*** Opening Listed entries ***

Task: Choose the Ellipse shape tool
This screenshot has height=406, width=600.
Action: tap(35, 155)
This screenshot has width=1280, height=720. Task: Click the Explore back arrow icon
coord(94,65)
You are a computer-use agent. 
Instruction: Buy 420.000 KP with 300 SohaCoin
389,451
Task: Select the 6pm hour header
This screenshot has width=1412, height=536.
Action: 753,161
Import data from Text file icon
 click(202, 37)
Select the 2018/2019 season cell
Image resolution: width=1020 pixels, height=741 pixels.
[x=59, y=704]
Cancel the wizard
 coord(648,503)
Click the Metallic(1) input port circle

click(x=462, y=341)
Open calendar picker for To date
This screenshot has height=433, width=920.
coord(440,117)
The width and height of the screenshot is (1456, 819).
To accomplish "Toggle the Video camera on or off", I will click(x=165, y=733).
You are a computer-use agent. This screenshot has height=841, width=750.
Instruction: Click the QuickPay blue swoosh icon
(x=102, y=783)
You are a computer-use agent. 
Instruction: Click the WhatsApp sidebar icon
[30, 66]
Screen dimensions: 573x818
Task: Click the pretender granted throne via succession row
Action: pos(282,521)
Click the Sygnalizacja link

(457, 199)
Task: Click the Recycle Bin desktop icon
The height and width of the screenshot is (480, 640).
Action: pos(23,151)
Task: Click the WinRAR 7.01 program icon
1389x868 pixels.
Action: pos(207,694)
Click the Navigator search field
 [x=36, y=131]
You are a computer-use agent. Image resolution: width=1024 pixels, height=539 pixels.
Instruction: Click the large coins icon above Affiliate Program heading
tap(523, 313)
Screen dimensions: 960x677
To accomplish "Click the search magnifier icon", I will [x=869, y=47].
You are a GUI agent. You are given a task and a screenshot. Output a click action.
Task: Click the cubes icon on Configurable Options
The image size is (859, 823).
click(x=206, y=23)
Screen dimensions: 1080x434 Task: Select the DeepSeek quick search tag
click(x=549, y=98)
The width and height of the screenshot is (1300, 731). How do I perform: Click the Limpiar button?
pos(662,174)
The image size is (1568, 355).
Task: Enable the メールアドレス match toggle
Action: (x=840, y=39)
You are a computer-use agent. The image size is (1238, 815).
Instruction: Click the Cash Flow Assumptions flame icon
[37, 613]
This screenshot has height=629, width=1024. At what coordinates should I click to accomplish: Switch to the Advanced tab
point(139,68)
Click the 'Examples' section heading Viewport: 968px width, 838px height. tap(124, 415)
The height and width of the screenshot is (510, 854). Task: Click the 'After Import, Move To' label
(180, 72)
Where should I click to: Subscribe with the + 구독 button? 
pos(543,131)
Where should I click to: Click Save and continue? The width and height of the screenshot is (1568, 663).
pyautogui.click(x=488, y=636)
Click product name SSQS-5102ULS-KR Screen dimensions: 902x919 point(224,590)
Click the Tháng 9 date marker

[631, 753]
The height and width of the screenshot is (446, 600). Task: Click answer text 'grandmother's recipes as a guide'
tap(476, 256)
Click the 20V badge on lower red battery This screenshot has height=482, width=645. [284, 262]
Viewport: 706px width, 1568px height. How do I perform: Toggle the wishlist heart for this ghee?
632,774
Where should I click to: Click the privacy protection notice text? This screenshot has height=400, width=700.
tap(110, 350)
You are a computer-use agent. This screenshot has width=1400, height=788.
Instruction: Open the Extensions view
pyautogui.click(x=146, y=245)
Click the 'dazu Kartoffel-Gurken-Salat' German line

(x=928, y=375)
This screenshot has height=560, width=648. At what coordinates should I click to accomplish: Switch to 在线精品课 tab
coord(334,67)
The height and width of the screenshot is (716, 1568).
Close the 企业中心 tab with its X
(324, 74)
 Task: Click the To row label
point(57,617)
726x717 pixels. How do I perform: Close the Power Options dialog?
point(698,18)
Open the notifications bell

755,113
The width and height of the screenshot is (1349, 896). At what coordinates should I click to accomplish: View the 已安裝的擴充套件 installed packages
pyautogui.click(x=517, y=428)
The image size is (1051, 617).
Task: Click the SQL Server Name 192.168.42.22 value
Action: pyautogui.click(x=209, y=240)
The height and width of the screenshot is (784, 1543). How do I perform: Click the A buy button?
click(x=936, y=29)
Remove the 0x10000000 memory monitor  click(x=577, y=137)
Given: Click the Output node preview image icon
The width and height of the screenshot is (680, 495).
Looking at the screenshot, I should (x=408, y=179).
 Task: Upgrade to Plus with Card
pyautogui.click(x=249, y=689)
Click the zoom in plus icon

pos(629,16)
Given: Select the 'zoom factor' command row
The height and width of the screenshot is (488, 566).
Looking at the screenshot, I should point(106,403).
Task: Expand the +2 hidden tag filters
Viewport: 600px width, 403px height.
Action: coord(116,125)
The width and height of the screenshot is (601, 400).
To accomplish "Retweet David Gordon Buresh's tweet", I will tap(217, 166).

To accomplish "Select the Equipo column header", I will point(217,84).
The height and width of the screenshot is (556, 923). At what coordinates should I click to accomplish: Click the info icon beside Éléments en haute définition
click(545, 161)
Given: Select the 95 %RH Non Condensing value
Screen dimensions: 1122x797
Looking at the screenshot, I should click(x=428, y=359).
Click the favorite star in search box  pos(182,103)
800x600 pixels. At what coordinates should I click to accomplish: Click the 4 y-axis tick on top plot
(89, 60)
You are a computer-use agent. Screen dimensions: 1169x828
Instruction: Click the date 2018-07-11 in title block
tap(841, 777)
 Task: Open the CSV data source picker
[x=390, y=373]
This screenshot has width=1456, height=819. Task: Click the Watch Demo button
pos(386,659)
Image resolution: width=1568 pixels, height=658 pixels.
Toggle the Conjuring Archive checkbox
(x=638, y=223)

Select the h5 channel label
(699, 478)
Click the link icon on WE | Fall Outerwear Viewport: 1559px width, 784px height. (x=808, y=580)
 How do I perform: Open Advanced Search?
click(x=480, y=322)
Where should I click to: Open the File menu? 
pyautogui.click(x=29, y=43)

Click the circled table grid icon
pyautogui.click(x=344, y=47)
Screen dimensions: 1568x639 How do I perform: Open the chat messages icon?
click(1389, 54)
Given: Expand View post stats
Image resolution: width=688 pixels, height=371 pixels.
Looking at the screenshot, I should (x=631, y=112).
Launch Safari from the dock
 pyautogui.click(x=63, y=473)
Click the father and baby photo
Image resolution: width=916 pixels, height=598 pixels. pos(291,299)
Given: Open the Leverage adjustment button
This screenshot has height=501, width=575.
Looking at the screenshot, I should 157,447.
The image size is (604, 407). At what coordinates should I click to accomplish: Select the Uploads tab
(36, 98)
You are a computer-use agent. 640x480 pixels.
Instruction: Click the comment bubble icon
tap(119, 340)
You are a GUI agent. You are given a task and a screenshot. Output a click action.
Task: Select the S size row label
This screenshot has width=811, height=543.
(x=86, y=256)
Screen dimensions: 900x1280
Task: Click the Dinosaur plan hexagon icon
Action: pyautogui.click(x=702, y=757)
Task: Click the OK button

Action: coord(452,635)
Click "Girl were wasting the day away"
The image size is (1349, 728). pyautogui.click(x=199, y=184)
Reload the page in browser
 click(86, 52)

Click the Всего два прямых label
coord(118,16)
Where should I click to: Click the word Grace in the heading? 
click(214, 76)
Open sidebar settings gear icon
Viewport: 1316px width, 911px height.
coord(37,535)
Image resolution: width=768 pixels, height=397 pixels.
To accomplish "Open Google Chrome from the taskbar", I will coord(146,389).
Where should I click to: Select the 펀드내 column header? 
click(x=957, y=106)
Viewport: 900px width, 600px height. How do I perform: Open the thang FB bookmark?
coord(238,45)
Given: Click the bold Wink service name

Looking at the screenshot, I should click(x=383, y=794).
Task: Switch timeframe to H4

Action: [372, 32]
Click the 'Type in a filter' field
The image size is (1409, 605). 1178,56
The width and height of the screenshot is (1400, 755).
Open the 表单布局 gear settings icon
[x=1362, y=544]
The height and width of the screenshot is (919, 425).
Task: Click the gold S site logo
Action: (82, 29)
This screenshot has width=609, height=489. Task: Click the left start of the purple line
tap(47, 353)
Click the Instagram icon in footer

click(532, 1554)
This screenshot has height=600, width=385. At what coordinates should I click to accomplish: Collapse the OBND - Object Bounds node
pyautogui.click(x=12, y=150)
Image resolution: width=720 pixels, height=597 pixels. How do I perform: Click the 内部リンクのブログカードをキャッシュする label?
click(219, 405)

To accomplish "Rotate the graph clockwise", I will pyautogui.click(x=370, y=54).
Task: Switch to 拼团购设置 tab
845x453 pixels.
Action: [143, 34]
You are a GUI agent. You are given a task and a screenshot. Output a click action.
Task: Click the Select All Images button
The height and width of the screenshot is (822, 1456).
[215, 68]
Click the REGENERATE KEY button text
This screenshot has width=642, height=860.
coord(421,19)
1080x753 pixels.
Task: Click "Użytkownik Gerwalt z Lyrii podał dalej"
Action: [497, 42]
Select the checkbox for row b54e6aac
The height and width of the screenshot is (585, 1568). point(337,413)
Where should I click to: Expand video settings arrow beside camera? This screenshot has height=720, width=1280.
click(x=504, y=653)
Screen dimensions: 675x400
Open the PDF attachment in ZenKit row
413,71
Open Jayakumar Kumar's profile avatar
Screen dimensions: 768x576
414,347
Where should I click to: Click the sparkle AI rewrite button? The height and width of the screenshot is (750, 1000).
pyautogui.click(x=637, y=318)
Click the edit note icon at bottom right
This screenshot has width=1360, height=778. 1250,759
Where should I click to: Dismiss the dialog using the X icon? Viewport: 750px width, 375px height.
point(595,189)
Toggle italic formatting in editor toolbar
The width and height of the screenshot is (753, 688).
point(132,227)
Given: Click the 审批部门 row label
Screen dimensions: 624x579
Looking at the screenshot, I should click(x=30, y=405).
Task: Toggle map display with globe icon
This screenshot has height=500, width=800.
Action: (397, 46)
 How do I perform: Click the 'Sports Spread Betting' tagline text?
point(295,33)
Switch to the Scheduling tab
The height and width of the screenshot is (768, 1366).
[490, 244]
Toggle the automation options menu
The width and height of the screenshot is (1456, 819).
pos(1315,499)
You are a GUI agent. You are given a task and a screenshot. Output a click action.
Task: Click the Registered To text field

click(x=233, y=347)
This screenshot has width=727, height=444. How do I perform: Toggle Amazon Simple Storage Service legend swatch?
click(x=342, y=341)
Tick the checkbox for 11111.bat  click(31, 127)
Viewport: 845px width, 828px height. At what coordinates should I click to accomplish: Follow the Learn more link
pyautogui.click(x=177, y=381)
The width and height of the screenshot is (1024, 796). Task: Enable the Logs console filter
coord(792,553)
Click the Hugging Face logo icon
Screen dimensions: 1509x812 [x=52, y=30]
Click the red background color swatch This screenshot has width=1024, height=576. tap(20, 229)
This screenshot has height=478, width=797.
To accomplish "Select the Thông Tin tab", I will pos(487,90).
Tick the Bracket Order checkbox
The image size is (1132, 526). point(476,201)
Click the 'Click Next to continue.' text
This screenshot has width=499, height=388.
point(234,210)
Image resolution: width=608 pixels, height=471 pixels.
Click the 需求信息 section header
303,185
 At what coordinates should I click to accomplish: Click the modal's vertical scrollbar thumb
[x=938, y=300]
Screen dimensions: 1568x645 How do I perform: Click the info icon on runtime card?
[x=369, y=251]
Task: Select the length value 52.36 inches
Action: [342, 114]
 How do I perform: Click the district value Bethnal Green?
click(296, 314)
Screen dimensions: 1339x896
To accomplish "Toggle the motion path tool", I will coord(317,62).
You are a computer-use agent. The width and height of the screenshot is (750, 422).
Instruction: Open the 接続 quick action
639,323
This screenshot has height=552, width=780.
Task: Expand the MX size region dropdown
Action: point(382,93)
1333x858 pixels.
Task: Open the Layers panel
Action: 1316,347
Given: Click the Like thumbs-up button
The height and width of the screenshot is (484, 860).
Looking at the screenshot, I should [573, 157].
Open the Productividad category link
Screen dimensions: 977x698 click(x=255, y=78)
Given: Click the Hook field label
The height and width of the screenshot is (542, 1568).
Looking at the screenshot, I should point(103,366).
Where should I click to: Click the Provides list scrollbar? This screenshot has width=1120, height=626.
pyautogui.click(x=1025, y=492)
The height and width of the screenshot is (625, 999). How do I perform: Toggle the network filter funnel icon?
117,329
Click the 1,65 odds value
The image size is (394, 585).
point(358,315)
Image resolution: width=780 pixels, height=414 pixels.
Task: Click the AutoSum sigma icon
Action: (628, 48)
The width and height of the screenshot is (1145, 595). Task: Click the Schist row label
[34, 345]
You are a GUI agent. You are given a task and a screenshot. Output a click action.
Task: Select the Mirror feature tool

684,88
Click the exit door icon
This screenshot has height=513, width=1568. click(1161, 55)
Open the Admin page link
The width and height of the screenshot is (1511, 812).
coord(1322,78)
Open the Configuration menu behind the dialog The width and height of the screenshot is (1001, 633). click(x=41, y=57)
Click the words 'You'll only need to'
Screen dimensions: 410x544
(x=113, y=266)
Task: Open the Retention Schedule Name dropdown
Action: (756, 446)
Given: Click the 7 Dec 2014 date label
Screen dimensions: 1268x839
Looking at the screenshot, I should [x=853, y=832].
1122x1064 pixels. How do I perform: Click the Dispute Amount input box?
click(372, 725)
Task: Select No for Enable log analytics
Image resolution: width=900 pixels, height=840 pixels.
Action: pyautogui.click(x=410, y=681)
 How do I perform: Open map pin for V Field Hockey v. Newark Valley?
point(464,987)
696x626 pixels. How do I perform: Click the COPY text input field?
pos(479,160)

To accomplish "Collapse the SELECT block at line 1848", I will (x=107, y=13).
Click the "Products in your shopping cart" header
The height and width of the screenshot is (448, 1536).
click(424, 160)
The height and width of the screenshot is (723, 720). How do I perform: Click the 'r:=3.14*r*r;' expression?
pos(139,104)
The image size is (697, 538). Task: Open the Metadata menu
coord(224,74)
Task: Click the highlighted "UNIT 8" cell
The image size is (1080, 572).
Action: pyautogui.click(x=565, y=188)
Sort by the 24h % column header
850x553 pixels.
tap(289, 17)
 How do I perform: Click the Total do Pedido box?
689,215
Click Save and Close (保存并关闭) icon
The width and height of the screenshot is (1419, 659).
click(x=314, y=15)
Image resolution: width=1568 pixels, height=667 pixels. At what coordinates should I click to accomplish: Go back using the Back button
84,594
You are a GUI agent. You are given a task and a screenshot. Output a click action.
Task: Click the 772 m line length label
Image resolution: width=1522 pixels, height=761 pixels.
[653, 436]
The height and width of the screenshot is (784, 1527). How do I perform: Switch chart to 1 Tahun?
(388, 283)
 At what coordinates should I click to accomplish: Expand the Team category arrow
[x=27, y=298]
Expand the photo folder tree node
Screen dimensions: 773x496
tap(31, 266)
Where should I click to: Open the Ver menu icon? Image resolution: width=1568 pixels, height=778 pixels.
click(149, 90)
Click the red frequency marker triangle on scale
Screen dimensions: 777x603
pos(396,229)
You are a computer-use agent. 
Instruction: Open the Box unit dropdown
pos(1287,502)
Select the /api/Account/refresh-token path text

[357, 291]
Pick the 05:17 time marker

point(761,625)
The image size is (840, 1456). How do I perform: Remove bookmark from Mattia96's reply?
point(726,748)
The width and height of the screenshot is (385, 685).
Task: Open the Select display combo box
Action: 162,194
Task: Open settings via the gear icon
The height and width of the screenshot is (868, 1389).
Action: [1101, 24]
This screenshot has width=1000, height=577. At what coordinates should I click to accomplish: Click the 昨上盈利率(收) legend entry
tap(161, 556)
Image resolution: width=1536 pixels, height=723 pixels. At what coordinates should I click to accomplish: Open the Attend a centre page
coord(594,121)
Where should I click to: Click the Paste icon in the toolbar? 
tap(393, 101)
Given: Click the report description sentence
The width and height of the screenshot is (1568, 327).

*** Closing Listed entries ***

■ **About this exercise**
Please return only the lines above, starting at the line that has "Where should I click to: Open the File menu?" and ending at the line that has "Given: Expand View post stats", keeping both and leaving each one unchanged.

■ **Output**
Where should I click to: Open the File menu? 
pyautogui.click(x=29, y=43)

Click the circled table grid icon
pyautogui.click(x=344, y=47)
Screen dimensions: 1568x639 How do I perform: Open the chat messages icon?
click(1389, 54)
Given: Expand View post stats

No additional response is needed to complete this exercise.